3.2.3. Statistical Analysis of Instrumental Records
Once climate data has been collected and corrected for inhomogeneities, it will need to be analysed. The aim of any statistical analysis is to identify systematic behaviour in a data set and hence improve understanding of the processes at work to compliment the theory. Statistical analysis is a search for a signal in the data that can be distinguished from the background noise (see discussion in section 2.4). In climate change research that signal will be a periodic variation, a quasi-periodic variation, a trend, persistence or extreme events in the climate element under analysis (Figure 3.1).
Before undertaking a statistical analysis of a climate record, a number of questions about the task in hand should be asked.
1. What is the purpose of the analysis?
In its simplest form, the statistical analysis may be:
a) descriptive; or
b) investigative (Mitchell et al., 1966).
Descriptive analyses set out solely to document particular aspects of the variations present in the data set (the signal).

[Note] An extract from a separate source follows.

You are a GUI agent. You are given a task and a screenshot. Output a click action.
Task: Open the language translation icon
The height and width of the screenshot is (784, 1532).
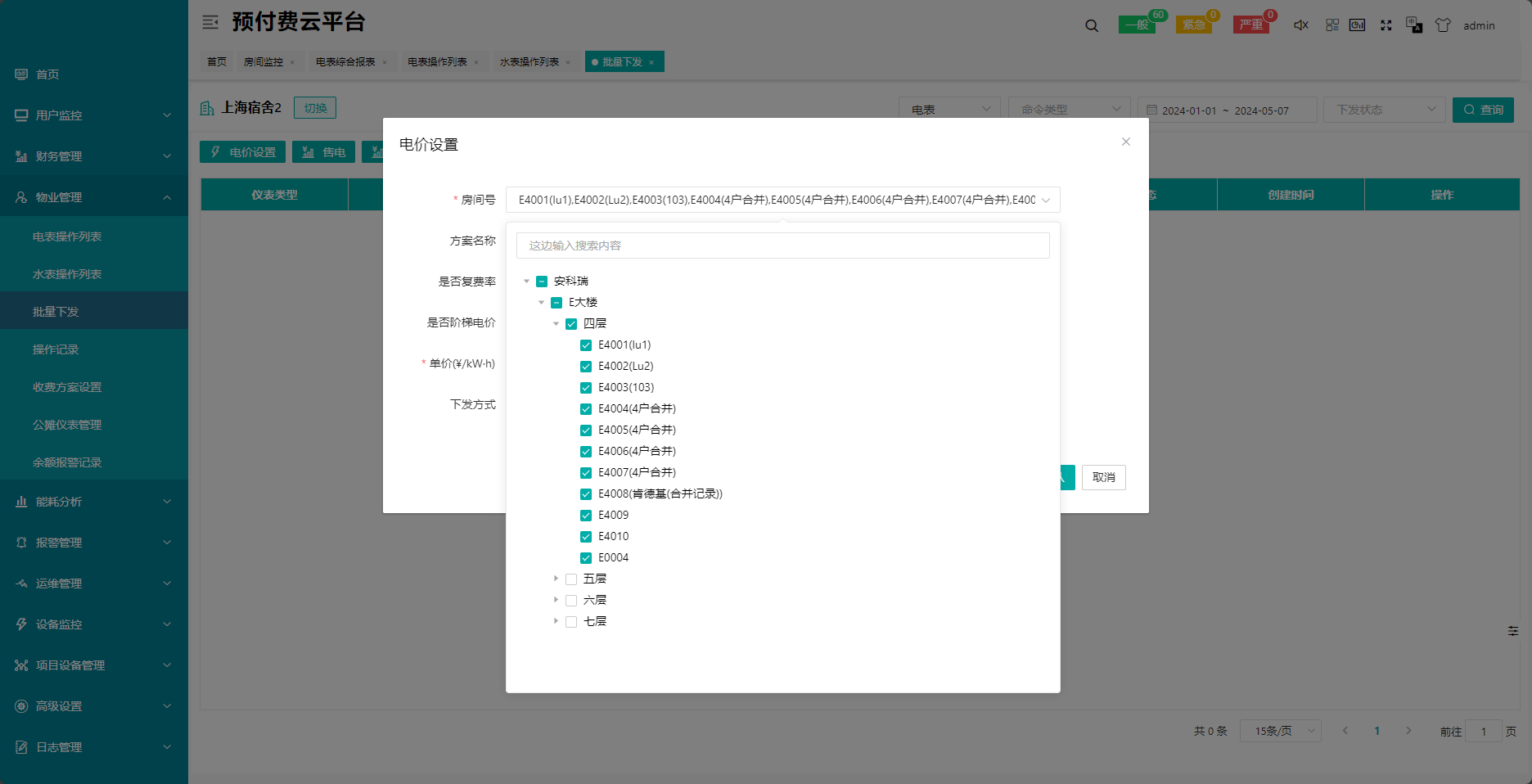tap(1414, 25)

Indices calculated will include the mean and variance (or standard deviation). The occurrence of extreme events, cycles and trends will also be noted (Gibbs et al., 1978). Significance testing is crucial to this category of analysis. Significance testing establishes whether or not the variation under consideration is different from what one would expect to arise in a random time series.
Investigative analyses set out to test a pre-defined hypothesis. The hypothesis should a priori have a sound physical basis. "Does the time series contain an El Niño cycle?" would be an example of a hypothesis that could be investigated.
2. What is the most appropriate data set to use?
Any data set used for a statistical analysis should be:
a) representative of the relevant physical processes;
b) sufficient in quantity to support the statistical method(s) to be used; and
c) accurate and reliable (homogeneous).
To investigate the impact of El Niño on drought in eastern Australia, it is necessary to firstly identify a representative indicator of El Niño, such as sea surface temperatures in the SE Pacific. Secondly, a reliable indicator of drought in eastern Australia is required, for example, rainfall. The data set would need to be of sufficient duration to permit the testing for a relationship on the time scale under consideration, i.e. does El Niño cause drought in eastern Australia? Since El Niño has a quasi-periodicity of 2 to 5 years, then a data set of length at least 7 to 10 times this duration (i.e. up to 50 years) is required to have confidence in the statistical methods. To investigate longer-term trends, the data requirement becomes more stringent.
3. What is the most appropriate technique to use and how should it be applied?
Often it will be clear as to which statistical method of analysis is required. However, its application may be less straightforward. The nature of the data may determine whether or not a particular technique is valid (or, at least the way in which the technique is applied). For example, if the data are not normally distributed then this may invalidate assumptions on which the technique is based. What ever technique is used, it goes without saying that testing statistical significance must be a critical concern.
Barry & Perry (1973) offer a detailed introduction of the mathematical aspects of statistical analysis, with many useful examples. Other useful references are provided by Gani (1975) and Godske (1966). Before concluding this section, however, a couple of points need illustrating. Firstly, much of what has been said about statistical analysis of instrumental records applies equally well to the study of palaeoclimatology, and to the reconstruction of past climates from proxy data (discussed in the next section). Secondly, the statistical analysis of climate data serves to compliment and support theories developed to explain the causes (and effects) of climate change. Statistical associations do not prove cause and effect for they are solely based upon the laws of probability. When analysing and interpreting climate data in the effort to aid understanding of the causes of climate change, it is necessary to bare this in mind.